** Start PAGE **

Certainly, "swimming without a bathing suit" - or perhaps a life preserver - serves
beautifully to describe investor behavior during the carefree period that ended last
summer. And equally, the ebbing of the tide - and the exposing of those who
engaged in that behavior - sums up the unpleasant disclosures which have taken
place since. Financial sector participants indulged in unprecedented amounts of
leverage, innovation and risk taking between late 2002 and mid-2007, the consequences
of which have become readily apparent.
Leveraging and Inflating
When we look at the last few years, we see a rather ordinary period of economic growth
and prosperity, accompanied by good corporate health and profitability. But what
distinguished this period from all others was a runaway boom in financial sector
activity. The whole financial sector inflated, like a balloon into which increasingly more
hot air was forced.
The greatest contributor to the 2002-07 boom likely was leverage; the recent past saw a
steady flow of equity capital to levered entities, accompanied by willingness on the part
of lenders to provide unprecedented amounts of leverage. Now the reversal of that
process is underway, with consequences that are equally dramatic but much less pleasant.
Let's review the process which was often described and embraced as a virtuous circle:
? Equity capital was provided to would-be leveraged entities.
? Debt was readily available for them to use in expanding their total capital and thus
their ability to pursue profit.
? This combined capital was used to purchase assets, forcing prices higher.
? Price appreciation caused the entities' equity to expand at a faster rate thanks to their
financial leverage.
? The increases in equity were matched by further increases in borrowings.
? In fact, the good performance convinced lenders to increase the amount of leverage
they would supply per dollar of equity. This meant the entities could grow their
portfolios even faster than the rates at which equity capital flowed in and assets
appreciated.
? Further, because of the seeming impregnability of the leveraged entities' profitability,
risk aversion shrank and the risk premiums and returns demanded by lenders
declined. Leverage became cheaper and thus even more attractive.
? As is typical of virtuous circles, everything ran smoothly . . . for a while: additional
equity flowed in; it was leveraged up increasingly; buying caused assets to appreciate
further; and the upward spiral continued.
With things working increasingly well and investors becoming more and more
excited, processes like this one seem destined to go on forever. Of course, they
cannot. But people forget that, satisfying one of the key prerequisites for a cycle
that goes to excess. Overestimating the longevity of up legs and down legs is one of
the mistakes that investors insist on repeating.

** End PAGE **

• [TASK SET]
• 1. Answer these about the passage on the 2002-07 leverage boom:
(a) Between which two points in time does the passage say financial sector participants took on unprecedented leverage?
(b) What does the passage name as the greatest contributor to the boom?
(c) To what does the passage compare the inflating financial sector?
• 2. Write the next paragraph of the passage on the 2002-07 leverage boom, picking up after its final sentence.

** Start LISTED ENTRIES **

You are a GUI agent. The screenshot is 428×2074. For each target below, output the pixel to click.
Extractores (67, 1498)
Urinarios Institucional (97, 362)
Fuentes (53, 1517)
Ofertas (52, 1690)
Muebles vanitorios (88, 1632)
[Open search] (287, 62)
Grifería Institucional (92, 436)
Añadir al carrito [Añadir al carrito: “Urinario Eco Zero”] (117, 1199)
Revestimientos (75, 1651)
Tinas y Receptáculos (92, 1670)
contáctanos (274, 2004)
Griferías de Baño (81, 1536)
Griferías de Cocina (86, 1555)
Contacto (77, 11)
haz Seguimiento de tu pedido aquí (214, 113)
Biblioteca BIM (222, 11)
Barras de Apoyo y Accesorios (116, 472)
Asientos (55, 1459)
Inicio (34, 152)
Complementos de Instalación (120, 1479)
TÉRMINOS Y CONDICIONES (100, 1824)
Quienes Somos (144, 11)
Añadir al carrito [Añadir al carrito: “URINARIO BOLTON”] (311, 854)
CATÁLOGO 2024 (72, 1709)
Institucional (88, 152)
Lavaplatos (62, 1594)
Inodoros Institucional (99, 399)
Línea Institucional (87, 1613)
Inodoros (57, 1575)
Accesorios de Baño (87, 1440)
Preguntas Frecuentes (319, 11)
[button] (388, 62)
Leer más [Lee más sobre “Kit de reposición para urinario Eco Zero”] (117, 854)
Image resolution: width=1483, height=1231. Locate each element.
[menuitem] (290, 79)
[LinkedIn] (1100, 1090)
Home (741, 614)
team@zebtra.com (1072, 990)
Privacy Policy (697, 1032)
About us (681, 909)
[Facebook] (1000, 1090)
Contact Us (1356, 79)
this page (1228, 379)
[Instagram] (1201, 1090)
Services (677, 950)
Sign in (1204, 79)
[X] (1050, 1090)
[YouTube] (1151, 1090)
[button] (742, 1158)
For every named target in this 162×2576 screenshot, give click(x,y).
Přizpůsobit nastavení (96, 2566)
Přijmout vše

** End LISTED ENTRIES **

• [EXPECTED ANSWERS]
• 1.
(a) Between late 2002 and mid-2007.
(b) Leverage.
(c) A balloon into which more and more hot air was forced.

• 2.
Deleveraging and Deflating
Over the years I've written a number of memos about cycles, and in each one I've
tried to remind readers that trees don't grow to the sky, and that success carries
within itself the seeds of failure. Just as the balloon of levered entities expanded
beyond reason in the last few years, now it's well into the process of deflating. And, as I
mentioned in "Now What?" the air always goes out a lot faster than it went in.
Eventually, developments that are exogenous to the process interfere, or perhaps the
process collapses of its own weight. In the current instance, consider subprime
mortgages. The process described above was going along just fine, with increasing
numbers of ever-larger mortgages being granted to cover a rising percentage of the cost
of houses bought at rising prices by borrowers of declining creditworthiness. So far, so
good: a process unhampered by discipline or restraint. But it must be seen that,
eventually, reality will intrude. For example, eventually the amounts borrowed will
necessitate payments that exceed what the borrowers can afford. Oops; investors forgot
that part.
To understand what's going on now, all you have to do is reverse the process described
above and squeeze (the squeeze - the force behind the deflating - comes from the pain
that accompanies disclosure of the process's flaws).
? Something causes asset prices to weaken.
? Now the leverage works in reverse, causing the entities' equity to shrink faster than
the rate of decline in asset prices, and their ratios of borrowings to assets to rise.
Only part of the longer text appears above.